One thing about me I'm not really sure how many people are aware of is that I'm polyamorous. That means that I am comfortable being in simultaneous romantic relationships with multiple partners at once, and that my participation in those relationships is openly known by all people involved. I've been polyamorous, or "poly" for short, for nearly all of my adult life. A little over 20 years ago, I lived in the Pacific Northwest, and for the first time in my life, I experienced first-hand the struggles and celebrations of what is now known as the LGBT community. One thing that struck me was the imagery and symbolism those communities used to rally around, identify other members, and publicly announce their membership in the community. The pride flag was one image that made a huge impression on me. At that time, the poly community didn't really have similar symbols to use, so I took it upon myself to create one. Here's what I made up, and released into the public domain in the late summer or early fall of 1995.



Here's the text I wrote up describing it to the first mailing list I shared it with. It's become the canonical description of this particular flag.
The poly pride flag consists of three equal horizontal colored stripes with a symbol in the center of the flag. The colors of the stripes, from top to bottom, are as follows: blue, representing the openness and honesty among all partners with which we conduct our multiple relationships; red, representing love and passion; and black, representing solidarity with those who, though they are open and honest with all participants of their relationships, must hide those relationships from the outside world due to societal pressures. The symbol in the center of the flag is a gold Greek lowercase letter 'pi', as the first letter of 'polyamory'. The letter's gold color represents the value that we place on the emotional attachment to others, be the relationship friendly or romantic in nature, as opposed to merely primarily physical relationships.
Now, here are some things to understand. Clearly, I'm not a visual artist. My tools for creation at the time were literally limited to Microsoft Paint, running on Windows 3.1. Nevertheless, the flag design managed to limp along, with little fanfare. My friends and I used it, and thought of it as quirky and something that could be used in the way other pride flags were used, as a symbol to rally around and for identification.

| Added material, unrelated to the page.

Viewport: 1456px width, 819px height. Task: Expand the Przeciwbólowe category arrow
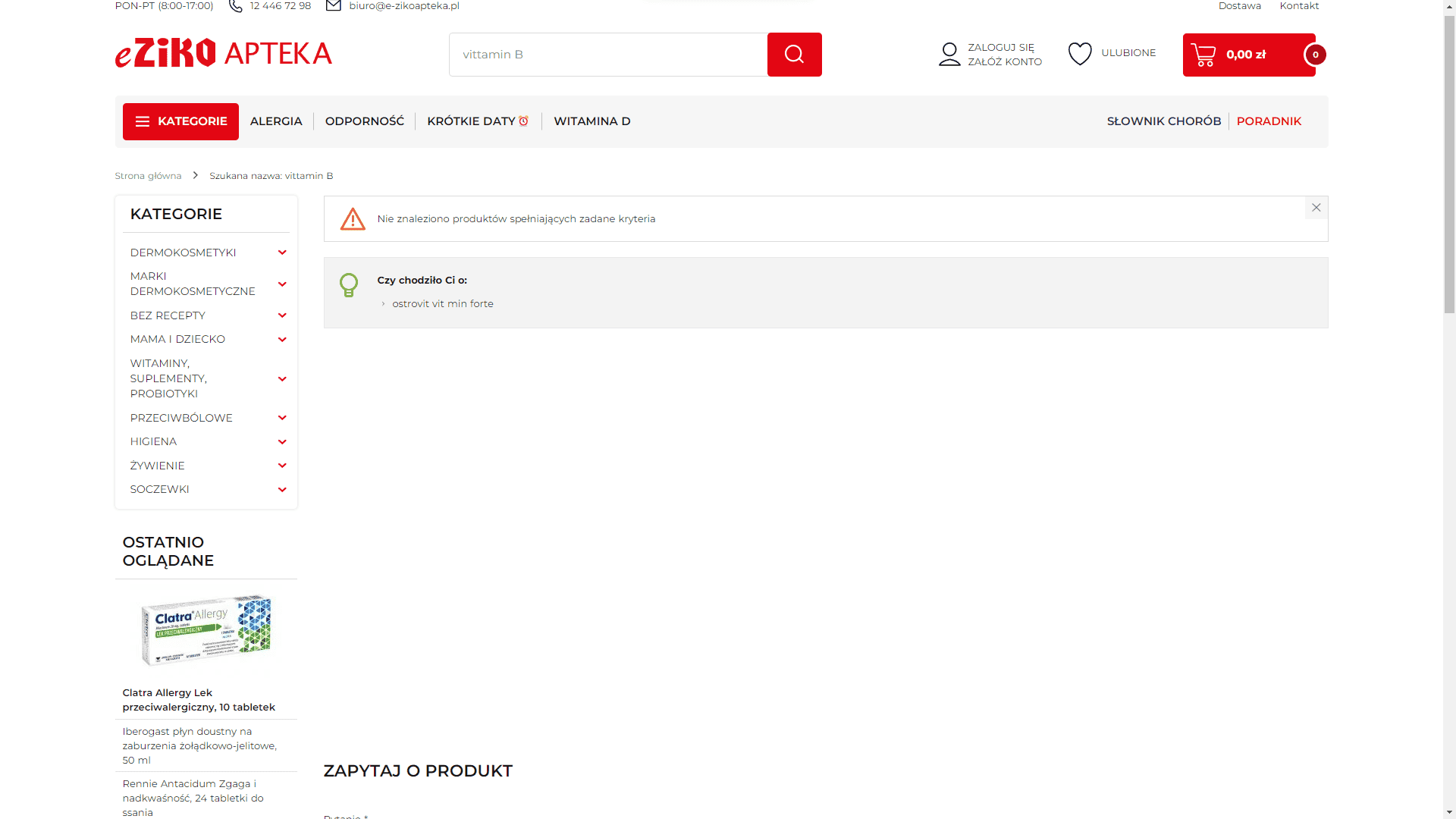click(282, 418)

Fast forward 20 years. Apparently, this thing called the World Wide Web happened, and let all sorts of people communicate and discover things they'd never known about before. New polyamorous people began to discover the flag existed. One would think that people might think it was an interesting idea, given its intent. One would be wrong. The flag has been called vile, no good, hideous, disappointing, ugly, and many other negative things.

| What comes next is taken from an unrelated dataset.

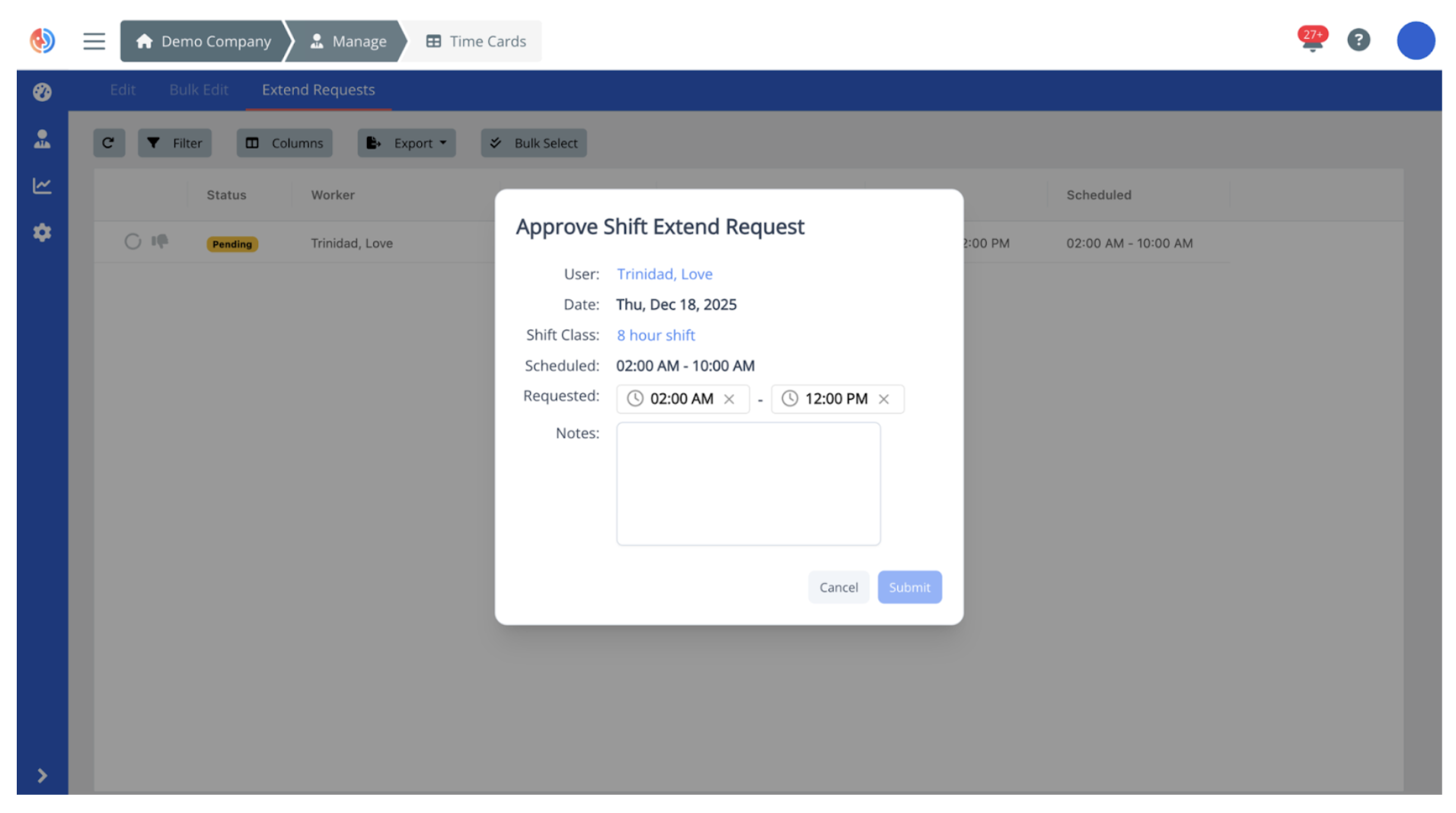Clear the 02:00 AM requested start time
1456x813 pixels.
[729, 399]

One of the issues frequently brought up is that the color scheme is garish or unpleasing. That's subjective, and I can't argue with their perception. I still think there's value in the color symbology, if not the actual RGB values I used when creating it.

Many people seem to take issue with the pi symbol as obscure. There were specific reasons for choosing it at the time. First, I specifically avoided imagery that included a heart. The leather pride flag, which predates the design of mine, includes a heart, and I was trying to avoid confusion, given that community was there first. The "infinity heart" was not yet as widely accepted a symbol for polyamory, and would have been challenging for me to incorporate given my limited abilities in the visual arts. The letter pi was readily available on computer typographic platforms even in those days, so I chose that.

Also, at the time, I was more concerned with "in the closet" polyfolk, and was far more in the closet myself than I am these days. I wanted a symbol that could be used relatively anonymously, that could let people who were in on the symbology connect, without it being too specific.

Additionally, there was already a rich history of existing pride symbols using Greek letters, the use of lambda as an LGBT symbol, being a concrete example. I was hoping to evoke similarity and solidarity without being too explicit or derivative. Finally, the fact that the "poly" in polyamory is a Greek root seemed to indicate that would be a natural choice. In retrospect, perhaps a lemniscate ("infinity symbol") would've been a better choice, but nobody spoke up then.

Poly people coming to read this full story for the first time, welcome. Glad to meet you. If you don't care for the flag, I'm sorry to have offended your sensibilities. Today, there are a number of alternative symbols you can rally around. Use mine, don't use it, I'm just glad some people found a banner to rally around in the late '90s. Feel free to leave comments, but dismissive and abusive comments will be removed.

Thursday, July 23, 2015

Using the Microsoft Driver for Microsoft Edge




As the release of Windows 10 has approached, I've been seeing more and more questions about a WebDriver implementation for Microsoft Edge (nee "Spartan"). So far, I've only been able to say that there isn't a driver implementation for that particular browser, and that there is no work being done in the open-source arena on such an implementation. Furthermore, that Microsoft has acknowledged the need for such a driver and has committed to providing one, but has provided no timetable for a release of such an implementation.

As of today, I can say much more than that.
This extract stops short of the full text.